§ Problem requirements
The entries that follow include a run beginning at the line with "The width and height of the screenshot is (1109, 496)." and ending at the line with "The width and height of the screenshot is (921, 412)."; restate that run word for word and leave the rest out.

§ Information shown
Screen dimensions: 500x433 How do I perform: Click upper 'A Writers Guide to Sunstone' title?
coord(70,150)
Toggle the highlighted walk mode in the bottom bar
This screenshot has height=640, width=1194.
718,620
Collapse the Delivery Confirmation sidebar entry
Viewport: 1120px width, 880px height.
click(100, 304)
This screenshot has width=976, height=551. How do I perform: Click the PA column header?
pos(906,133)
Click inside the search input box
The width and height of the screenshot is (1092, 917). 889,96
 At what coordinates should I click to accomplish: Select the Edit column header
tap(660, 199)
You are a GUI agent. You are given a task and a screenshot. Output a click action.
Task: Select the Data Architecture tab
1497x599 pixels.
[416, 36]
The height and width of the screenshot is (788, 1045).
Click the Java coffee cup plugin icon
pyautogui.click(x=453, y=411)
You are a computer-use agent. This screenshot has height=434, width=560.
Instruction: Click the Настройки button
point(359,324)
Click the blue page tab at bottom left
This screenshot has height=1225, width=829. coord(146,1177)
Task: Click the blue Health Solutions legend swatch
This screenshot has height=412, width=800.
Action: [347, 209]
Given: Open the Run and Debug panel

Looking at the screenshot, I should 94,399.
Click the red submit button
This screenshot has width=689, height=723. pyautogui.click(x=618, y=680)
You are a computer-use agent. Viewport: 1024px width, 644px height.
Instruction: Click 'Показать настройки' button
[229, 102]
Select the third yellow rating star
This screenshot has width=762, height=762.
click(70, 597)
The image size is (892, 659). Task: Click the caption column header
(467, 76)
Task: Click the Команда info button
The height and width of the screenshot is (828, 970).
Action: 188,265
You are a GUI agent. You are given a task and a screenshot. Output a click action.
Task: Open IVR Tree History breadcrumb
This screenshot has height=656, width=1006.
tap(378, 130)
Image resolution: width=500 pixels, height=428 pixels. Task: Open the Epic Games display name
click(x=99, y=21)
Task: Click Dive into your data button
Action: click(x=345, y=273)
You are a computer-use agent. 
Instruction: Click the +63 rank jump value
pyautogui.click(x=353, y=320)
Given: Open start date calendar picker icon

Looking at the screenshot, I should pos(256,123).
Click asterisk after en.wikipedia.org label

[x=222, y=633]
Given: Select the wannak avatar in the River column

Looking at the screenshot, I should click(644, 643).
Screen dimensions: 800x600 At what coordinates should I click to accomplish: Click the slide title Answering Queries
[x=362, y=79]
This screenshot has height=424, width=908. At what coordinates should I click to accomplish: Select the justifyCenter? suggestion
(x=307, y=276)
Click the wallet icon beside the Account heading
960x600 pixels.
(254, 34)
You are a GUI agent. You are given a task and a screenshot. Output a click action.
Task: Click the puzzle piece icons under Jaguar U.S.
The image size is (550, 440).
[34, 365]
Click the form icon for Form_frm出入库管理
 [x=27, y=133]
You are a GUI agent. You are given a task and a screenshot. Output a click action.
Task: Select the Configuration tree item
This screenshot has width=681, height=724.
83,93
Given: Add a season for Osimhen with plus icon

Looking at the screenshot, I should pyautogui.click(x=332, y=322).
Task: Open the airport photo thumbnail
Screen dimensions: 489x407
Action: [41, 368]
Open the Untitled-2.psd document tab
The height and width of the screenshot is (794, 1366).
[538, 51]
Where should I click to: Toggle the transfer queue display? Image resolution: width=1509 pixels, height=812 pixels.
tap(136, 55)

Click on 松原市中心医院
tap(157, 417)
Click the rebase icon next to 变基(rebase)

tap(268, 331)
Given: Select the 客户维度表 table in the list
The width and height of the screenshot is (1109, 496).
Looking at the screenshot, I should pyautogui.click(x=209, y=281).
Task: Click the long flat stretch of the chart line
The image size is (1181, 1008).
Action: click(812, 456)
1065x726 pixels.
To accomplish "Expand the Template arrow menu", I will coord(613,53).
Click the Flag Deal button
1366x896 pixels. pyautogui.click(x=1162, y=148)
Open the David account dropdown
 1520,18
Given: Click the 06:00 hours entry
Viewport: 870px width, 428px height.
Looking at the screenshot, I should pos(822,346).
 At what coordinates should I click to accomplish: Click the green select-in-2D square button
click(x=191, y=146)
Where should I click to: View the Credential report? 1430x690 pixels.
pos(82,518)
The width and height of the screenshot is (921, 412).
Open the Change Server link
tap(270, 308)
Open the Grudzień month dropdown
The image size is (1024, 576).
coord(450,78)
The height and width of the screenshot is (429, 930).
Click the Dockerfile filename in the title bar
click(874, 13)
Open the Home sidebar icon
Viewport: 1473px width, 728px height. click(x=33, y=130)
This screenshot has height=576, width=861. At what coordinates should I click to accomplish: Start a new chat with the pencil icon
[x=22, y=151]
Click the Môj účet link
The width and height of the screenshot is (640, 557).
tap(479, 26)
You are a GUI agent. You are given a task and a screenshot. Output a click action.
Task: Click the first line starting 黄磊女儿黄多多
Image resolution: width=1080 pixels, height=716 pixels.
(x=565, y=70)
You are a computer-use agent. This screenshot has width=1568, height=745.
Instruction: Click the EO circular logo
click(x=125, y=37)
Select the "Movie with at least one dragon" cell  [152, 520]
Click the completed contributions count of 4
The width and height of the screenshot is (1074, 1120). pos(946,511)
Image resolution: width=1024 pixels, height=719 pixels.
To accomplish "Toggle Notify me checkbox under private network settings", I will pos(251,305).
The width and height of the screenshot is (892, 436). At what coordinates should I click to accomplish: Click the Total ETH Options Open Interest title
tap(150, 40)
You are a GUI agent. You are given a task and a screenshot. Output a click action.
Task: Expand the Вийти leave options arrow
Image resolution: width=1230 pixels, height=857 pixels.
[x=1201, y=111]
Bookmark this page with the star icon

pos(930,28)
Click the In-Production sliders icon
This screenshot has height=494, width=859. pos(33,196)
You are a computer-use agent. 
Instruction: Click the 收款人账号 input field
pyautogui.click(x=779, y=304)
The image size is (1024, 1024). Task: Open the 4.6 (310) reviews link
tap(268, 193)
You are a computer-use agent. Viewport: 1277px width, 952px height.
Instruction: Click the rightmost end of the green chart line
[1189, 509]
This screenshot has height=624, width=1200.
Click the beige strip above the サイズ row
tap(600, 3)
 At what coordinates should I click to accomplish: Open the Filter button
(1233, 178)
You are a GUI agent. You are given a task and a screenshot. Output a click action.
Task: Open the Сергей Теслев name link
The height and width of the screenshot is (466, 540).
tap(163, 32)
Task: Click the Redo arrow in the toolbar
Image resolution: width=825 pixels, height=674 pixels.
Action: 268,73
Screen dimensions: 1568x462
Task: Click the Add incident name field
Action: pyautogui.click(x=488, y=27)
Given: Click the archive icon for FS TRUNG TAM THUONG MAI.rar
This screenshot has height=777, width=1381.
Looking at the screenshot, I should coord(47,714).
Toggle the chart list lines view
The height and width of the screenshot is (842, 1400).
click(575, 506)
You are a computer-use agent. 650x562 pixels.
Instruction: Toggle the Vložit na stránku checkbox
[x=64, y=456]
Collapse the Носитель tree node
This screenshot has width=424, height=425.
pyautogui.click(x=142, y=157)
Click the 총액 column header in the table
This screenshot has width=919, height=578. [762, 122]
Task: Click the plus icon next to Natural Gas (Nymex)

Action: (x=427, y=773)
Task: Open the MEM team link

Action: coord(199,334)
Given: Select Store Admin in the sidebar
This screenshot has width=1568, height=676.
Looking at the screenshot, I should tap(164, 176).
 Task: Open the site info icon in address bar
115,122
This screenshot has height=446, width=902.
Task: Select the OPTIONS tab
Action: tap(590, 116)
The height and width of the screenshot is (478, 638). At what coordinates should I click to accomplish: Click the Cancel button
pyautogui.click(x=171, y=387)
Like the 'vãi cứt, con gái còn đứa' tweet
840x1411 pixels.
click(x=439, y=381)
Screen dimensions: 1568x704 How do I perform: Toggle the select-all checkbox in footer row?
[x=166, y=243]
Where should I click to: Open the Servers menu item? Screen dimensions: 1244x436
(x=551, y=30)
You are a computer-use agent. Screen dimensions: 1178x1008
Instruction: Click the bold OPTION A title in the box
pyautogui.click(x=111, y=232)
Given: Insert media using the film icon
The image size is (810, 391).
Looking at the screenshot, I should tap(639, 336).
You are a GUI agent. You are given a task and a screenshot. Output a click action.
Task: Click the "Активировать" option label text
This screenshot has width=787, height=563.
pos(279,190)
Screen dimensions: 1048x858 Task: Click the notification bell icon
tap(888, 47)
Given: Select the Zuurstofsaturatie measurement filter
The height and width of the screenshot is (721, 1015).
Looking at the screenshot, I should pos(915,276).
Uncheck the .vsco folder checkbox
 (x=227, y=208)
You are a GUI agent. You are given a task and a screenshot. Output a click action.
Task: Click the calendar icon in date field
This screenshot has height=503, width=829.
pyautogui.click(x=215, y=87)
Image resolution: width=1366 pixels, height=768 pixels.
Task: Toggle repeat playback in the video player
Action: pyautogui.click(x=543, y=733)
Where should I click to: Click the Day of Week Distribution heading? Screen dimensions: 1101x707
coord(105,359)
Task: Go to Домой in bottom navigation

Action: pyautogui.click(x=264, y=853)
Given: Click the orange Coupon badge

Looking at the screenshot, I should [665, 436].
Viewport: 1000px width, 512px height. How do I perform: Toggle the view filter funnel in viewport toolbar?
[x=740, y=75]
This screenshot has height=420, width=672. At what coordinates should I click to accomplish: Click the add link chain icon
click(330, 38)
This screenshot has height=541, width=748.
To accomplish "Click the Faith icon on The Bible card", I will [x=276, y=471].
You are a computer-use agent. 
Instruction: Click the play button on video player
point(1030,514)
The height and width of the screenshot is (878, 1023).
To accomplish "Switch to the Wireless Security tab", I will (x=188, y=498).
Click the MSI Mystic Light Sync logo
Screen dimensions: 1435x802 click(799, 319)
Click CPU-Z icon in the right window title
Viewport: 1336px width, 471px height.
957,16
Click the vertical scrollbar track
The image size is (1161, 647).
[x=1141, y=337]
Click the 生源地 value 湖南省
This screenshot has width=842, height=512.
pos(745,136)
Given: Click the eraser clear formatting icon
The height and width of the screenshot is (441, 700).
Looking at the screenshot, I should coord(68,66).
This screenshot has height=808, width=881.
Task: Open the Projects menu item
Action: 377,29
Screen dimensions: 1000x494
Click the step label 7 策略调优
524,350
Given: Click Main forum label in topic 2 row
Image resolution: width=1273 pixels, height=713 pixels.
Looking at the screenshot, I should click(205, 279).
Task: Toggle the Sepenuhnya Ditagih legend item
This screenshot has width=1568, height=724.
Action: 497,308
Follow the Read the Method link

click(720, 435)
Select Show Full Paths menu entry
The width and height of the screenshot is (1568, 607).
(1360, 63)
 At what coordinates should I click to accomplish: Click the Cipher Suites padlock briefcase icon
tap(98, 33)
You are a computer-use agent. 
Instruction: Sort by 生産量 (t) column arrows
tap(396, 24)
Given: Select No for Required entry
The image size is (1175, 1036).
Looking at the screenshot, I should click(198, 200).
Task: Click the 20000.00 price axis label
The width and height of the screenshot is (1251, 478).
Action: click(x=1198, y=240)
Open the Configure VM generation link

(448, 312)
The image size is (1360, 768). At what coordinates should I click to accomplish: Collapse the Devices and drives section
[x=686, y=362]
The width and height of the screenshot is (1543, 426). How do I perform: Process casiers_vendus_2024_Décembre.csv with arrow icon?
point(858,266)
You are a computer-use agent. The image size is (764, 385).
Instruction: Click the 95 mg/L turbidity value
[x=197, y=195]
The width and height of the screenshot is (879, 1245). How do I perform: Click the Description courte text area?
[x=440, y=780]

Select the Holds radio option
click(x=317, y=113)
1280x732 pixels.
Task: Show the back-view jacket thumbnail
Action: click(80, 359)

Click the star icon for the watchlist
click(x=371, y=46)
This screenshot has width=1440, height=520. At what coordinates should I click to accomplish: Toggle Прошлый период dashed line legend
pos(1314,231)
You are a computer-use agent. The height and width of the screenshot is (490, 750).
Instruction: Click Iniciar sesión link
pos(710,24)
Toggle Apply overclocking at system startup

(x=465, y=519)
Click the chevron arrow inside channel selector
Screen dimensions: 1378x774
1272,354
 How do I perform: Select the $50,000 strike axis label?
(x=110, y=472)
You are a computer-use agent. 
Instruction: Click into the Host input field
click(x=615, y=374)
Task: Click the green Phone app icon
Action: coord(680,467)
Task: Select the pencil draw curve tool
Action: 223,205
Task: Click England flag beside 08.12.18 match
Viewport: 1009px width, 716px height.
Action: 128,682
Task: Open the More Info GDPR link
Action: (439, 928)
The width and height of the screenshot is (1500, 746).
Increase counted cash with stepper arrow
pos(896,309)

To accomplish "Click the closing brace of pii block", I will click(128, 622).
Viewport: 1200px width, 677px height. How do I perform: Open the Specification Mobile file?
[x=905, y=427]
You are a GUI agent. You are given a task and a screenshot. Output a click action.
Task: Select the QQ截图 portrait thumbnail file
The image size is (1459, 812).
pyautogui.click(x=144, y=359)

§ Output for this exercise
The width and height of the screenshot is (1109, 496).
Looking at the screenshot, I should pyautogui.click(x=209, y=281).
Task: Click the long flat stretch of the chart line
The image size is (1181, 1008).
Action: click(812, 456)
1065x726 pixels.
To accomplish "Expand the Template arrow menu", I will coord(613,53).
Click the Flag Deal button
1366x896 pixels. pyautogui.click(x=1162, y=148)
Open the David account dropdown
 1520,18
Given: Click the 06:00 hours entry
Viewport: 870px width, 428px height.
Looking at the screenshot, I should pos(822,346).
 At what coordinates should I click to accomplish: Click the green select-in-2D square button
click(x=191, y=146)
Where should I click to: View the Credential report? 1430x690 pixels.
pos(82,518)
The width and height of the screenshot is (921, 412).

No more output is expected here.